Diese Leitlinie stammt aus 2020 und ist möglicherweise nicht mehr aktuell. Aktualität beim Herausgeber prüfen
KI-generierte Zusammenfassung|Quelle: Cochrane (2020)|Keine Diagnose- oder Therapieempfehlung

Hintergrund

Der plötzliche unerwartete Tod bei Epilepsie (SUDEP) ist die häufigste epilepsiebedingte Todesursache. Die Inzidenz liegt bei etwa 1 bis 2 Todesfällen pro 1000 Patientenjahren.

Als stärkster Prädiktor für das SUDEP-Risiko gilt das Auftreten und die Häufigkeit von generalisierten tonisch-klonischen Anfällen (GTCS). Weitere Risikofaktoren umfassen männliches Geschlecht, ein frühes Erkrankungsalter, eine lange Epilepsiedauer sowie Polytherapie.

Die genaue Pathophysiologie ist laut dem Cochrane Review (2020) noch unbekannt. Es wird jedoch eine durch GTCS ausgelöste kardiale, respiratorische und hirnstammbedingte Dysfunktion vermutet.

Empfehlungen

Der Review analysiert verschiedene präventive Maßnahmen, weist jedoch auf eine insgesamt sehr geringe Evidenzlage hin.

Nächtliche Überwachung

Es wird eine schützende Wirkung der nächtlichen Überwachung vor SUDEP beschrieben (sehr niedrige Vertrauenswürdigkeit der Evidenz). Zwei Fall-Kontroll-Studien zeigten einen protektiven Effekt durch die Anwesenheit einer Aufsichtsperson im selben Schlafzimmer.
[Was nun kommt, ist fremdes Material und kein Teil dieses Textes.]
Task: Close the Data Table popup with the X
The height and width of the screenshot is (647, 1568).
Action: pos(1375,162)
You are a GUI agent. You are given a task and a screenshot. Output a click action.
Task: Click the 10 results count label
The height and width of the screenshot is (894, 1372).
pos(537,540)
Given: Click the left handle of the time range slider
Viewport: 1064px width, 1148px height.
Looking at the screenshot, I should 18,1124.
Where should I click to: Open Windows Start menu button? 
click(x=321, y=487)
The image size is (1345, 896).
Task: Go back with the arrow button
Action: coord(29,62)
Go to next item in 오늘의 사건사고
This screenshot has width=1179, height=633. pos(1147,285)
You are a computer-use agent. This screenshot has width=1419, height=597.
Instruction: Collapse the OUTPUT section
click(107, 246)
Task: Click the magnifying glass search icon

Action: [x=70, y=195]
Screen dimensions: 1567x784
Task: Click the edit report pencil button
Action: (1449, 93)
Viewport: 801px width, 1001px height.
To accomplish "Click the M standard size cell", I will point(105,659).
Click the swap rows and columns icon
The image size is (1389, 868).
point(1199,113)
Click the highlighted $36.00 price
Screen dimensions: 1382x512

Eine zusätzliche Erhöhung der Überwachungsfrequenz in Wohnheimen, die bereits regelmäßige Kontrollen durchführen, zeigte keinen weiteren signifikanten Nutzen. Es fiel jedoch auf, dass das Zentrum mit dem niedrigsten Überwachungsniveau die meisten SUDEP-Todesfälle verzeichnete.

Aufklärung und Information

Die gezielte Aufklärung über SUDEP zeigte in einer sechsmonatigen Kohortenstudie keine signifikanten Auswirkungen auf:

  • Die Medikamenten-Adhärenz

  • Das Ausmaß von Angstzuständen

  • Die Depressionswerte oder die Lebensqualität

Da in dieser Studie keine Todesfälle auftraten, bleibt der direkte protektive Effekt der Informationsvermittlung auf das SUDEP-Risiko unklar.

Weitere Interventionen

Für folgende Maßnahmen konnte die Analyse keine ausreichende Evidenz zur SUDEP-Prävention ermitteln:

  • Anfallserkennungsgeräte und Bettmonitore

  • Spezielle Sicherheitskissen (Anti-Erstickungs-Kissen)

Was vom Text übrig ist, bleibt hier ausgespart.